My friend Andrea models this well, spending her free time after work investing in her city. For years she has lived in the inner city, surrounded by abandoned houses and latchkey kids. And she has always been all in. Whether it is in a cooking club for the neighborhood kids, tutoring at the local school, or running with her neighbor, she seeks to be an aroma of life to her community, when death and sin are ever present realities.
A Helper With a Purpose
Another way that God gives us our identity as women is in making us helpers. Whenever we hear someone say that a quality of godly womanhood is to be a “helper” we get a little uneasy, don’t we? Our mind conjures up images of domestic servitude and weak women. But that’s hardly the case.
God is actually called a “helper” a number of times throughout Scripture (Psalm 46:1; Isaiah 49:8; John 14:16). Helper is no more beneath us than it is with the Godhead.
While you are not commanded to be a helper to all men in the same way that a wife helps her husband, your role as a helper is still vital in God’s economy. Just like a wife is tasked with using all of her gifts, abilities, wisdom and personality to be a suitable helper for her husband, so you can (and should) seek to use all that you possess to serve God, His people, and the world.
Your role as a helper in your job or your church is not a form of servitude, but a tremendous asset. If you love crunching numbers or organizing, your abilities serve a vital purpose to the people in your congregation. This is a help to the continued ministry of the church. If you sense a burning desire to teach God’s Word or disciple a new believer, this is a help to the spread of the Gospel and God’s glory being displayed. But it’s not just in your local church that you can exercise this part of your femininity.
In your job, every skill you possess, every idea you have, and every deadline you meet is for the good of your company and the testimony of Christ in your life. In your relationships with friends and family members, when you discern a need in their life and meet it, or spend time listening when someone is in a difficult situation, you are exercising your personality, gifts and abilities to be a help to the people God places in your path.
As a woman, you bring things to the table that are needed in every sphere of your life.
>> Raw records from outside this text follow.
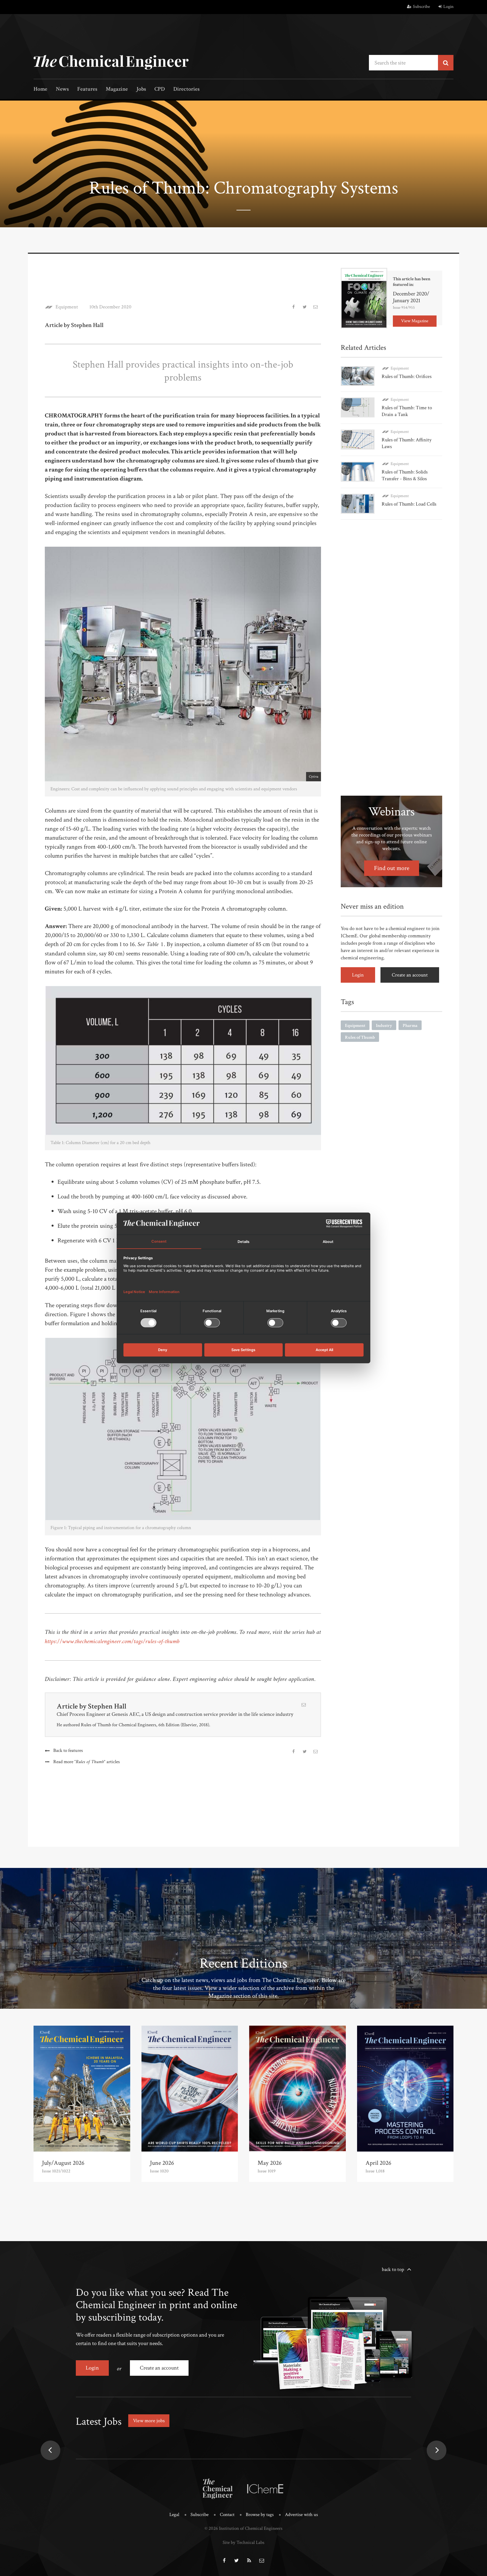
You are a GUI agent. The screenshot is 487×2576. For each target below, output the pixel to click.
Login (448, 7)
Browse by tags (260, 2515)
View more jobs (149, 2420)
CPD (159, 89)
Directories (186, 89)
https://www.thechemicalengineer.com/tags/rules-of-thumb (112, 1641)
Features (87, 89)
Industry (384, 1026)
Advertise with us (301, 2515)
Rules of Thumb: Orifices (406, 376)
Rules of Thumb (360, 1037)
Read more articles (86, 1762)
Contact (227, 2515)
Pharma (410, 1026)
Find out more (391, 868)
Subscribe (421, 7)
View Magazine (414, 321)
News (62, 89)
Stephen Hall (107, 1706)
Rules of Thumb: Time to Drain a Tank (407, 411)
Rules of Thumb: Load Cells (409, 504)
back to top (393, 2269)
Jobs (141, 89)
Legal (174, 2515)
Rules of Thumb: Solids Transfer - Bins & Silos (405, 475)
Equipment (67, 307)
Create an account (410, 975)
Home (40, 89)
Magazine (117, 89)
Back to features (68, 1750)
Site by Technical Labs (243, 2542)
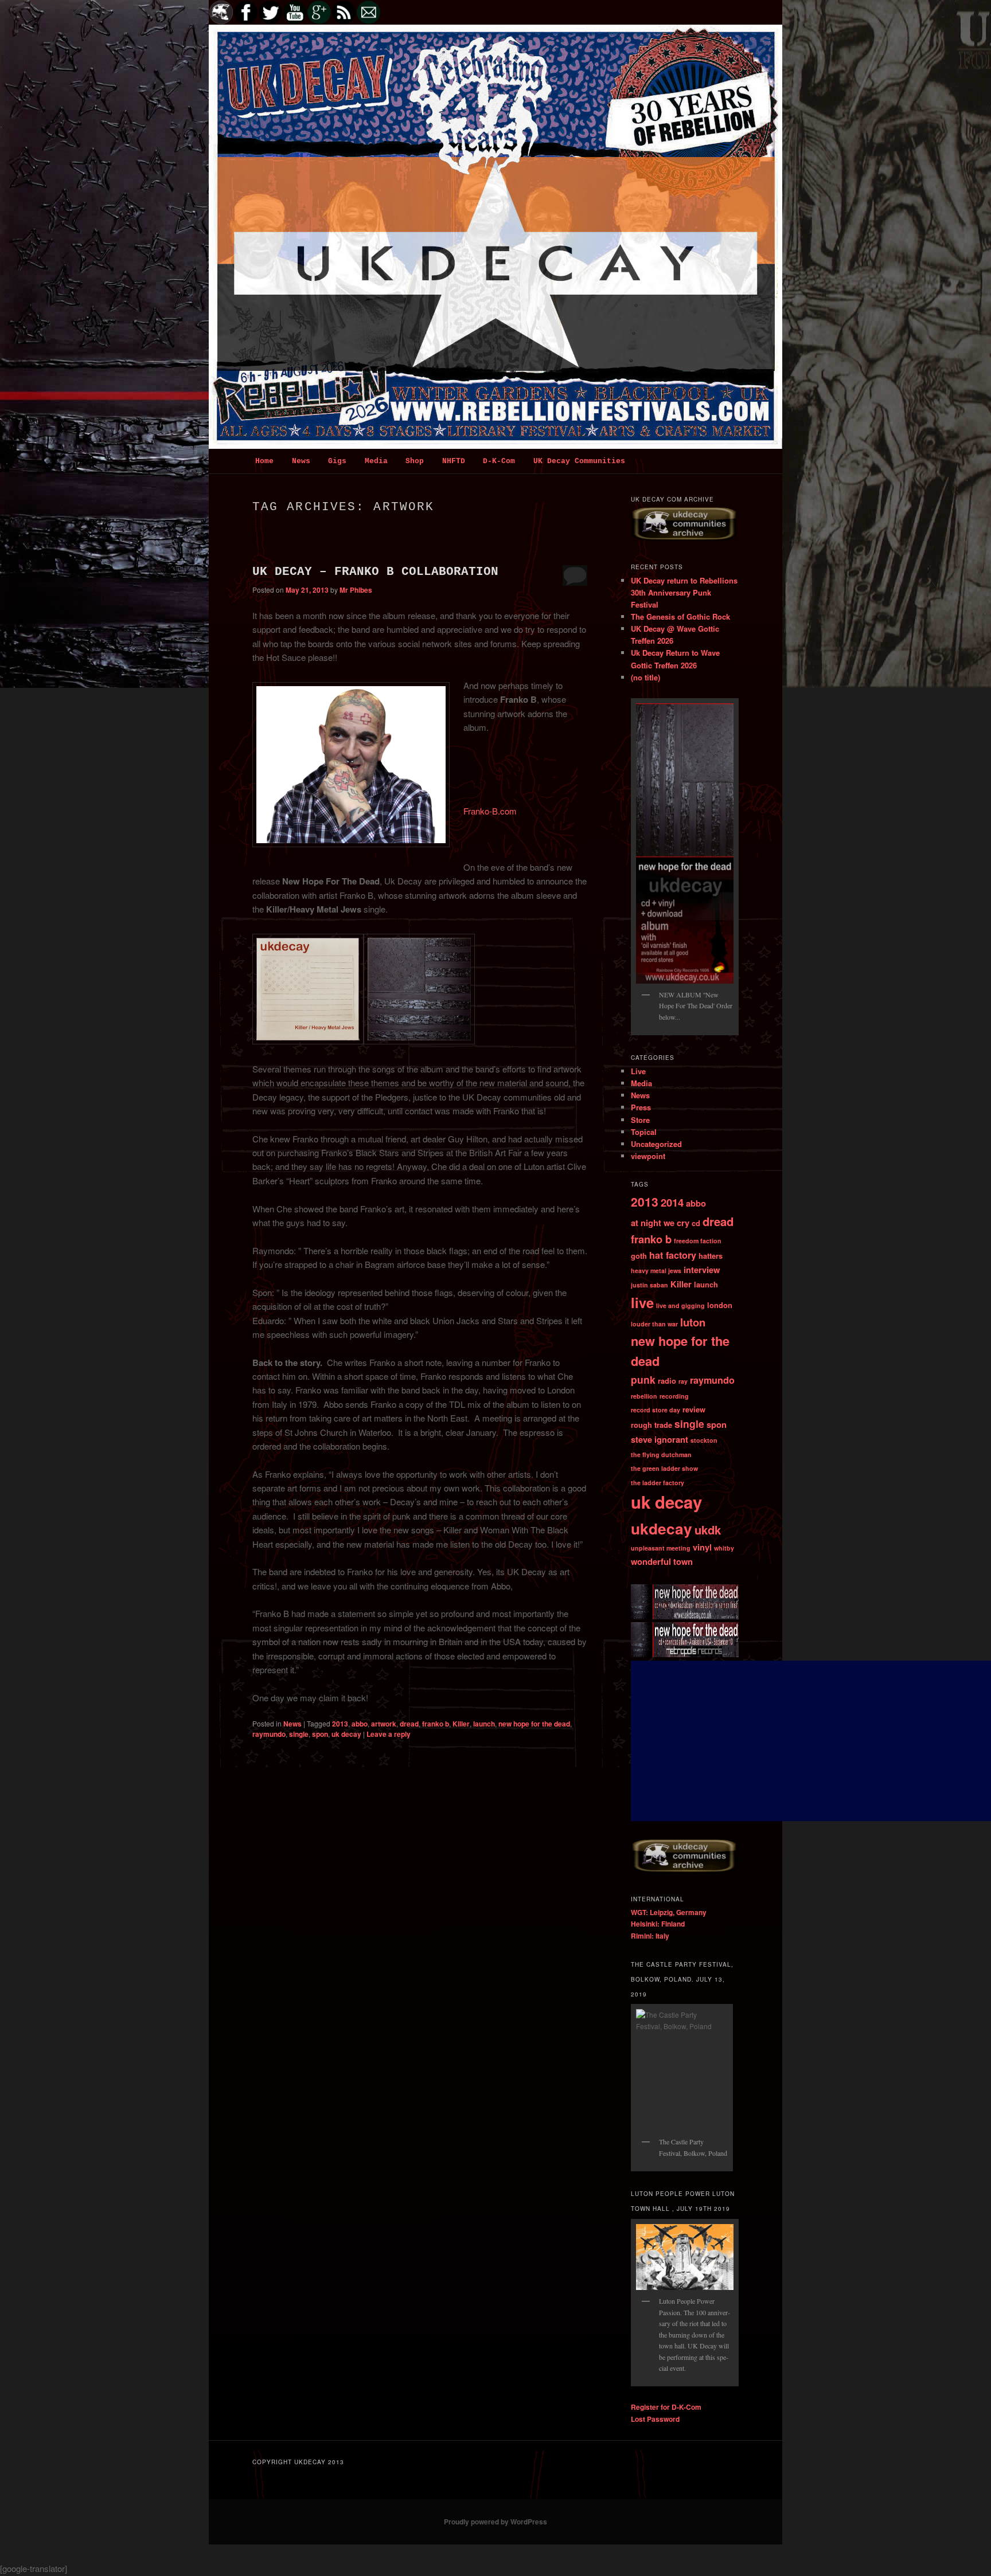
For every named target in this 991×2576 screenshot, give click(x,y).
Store (640, 1119)
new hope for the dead (534, 1723)
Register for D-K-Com (666, 2407)
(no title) (645, 677)
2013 (340, 1723)
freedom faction (697, 1240)
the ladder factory (657, 1482)
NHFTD (453, 461)
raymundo (269, 1734)
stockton (703, 1440)
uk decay (346, 1734)
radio (667, 1380)
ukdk (708, 1529)
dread (409, 1723)
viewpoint (648, 1155)
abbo (360, 1723)
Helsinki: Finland (658, 1924)
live (642, 1302)
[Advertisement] (811, 1741)
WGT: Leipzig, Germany (669, 1912)
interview (702, 1269)
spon (320, 1734)
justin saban (649, 1285)
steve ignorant (659, 1439)
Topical (644, 1131)
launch (484, 1723)
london (719, 1304)
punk (643, 1379)
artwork (383, 1723)
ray (683, 1381)
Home (264, 461)
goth (639, 1255)
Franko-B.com (490, 811)
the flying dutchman (661, 1454)
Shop (414, 461)
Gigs (337, 461)
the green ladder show (664, 1468)
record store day (655, 1410)
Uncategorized (656, 1143)
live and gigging (680, 1305)
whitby (724, 1548)
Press (641, 1107)
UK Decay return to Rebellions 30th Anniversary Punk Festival (684, 592)
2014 (672, 1202)
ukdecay (661, 1528)
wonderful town (662, 1561)
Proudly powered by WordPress (495, 2521)
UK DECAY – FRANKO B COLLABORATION (375, 571)
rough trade (651, 1424)
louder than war (654, 1324)
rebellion (644, 1396)
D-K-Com (499, 461)
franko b (435, 1723)
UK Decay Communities (579, 461)
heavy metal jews (656, 1270)
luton (692, 1322)
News (301, 461)
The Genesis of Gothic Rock (680, 616)
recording (674, 1396)
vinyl (702, 1547)
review (693, 1409)
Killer (461, 1723)
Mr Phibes (356, 590)
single (299, 1734)
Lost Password (655, 2419)
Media (376, 461)
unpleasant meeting (660, 1548)
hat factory (672, 1255)
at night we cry (660, 1222)
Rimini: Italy (650, 1936)
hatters (711, 1255)
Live (638, 1071)
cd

You bring perspective that the men in your life won’t necessarily have simply because you are created differently. While Eve was called a “suitable helper” for her husband, meaning she was uniquely gifted to meet his needs, all women are uniquely gifted as a necessary component of imaging God to a watching world through supporting, helping and serving those around them.
The point of being a helper is not service for service’s sake. It’s so God gets glory in the story of our lives. It’s so His goodness, mercy, faithfulness, kindness, patience and love is displayed through us, His image bearers. Everything you are matters in your role as a life-giver and helper because He is the one who gave you every gift you possess to use for His glory.
God did not make a mistake when He made you female, nor did He put you on the womanhood waiting list in your singleness. When God looked at all He had made, including man and woman, He declared His creation good — and His image bearers very good (Genesis 1:31). Your femaleness is a beautiful thing because it images the One who made you to glorify Him with everything you are.
You can begin telling a story about God and His good design for us as men and women by growing in godliness and understanding how He gifted you uniquely. Your womanhood is not on hold, sisters. And you don’t need to just like babysitting to be a godly woman.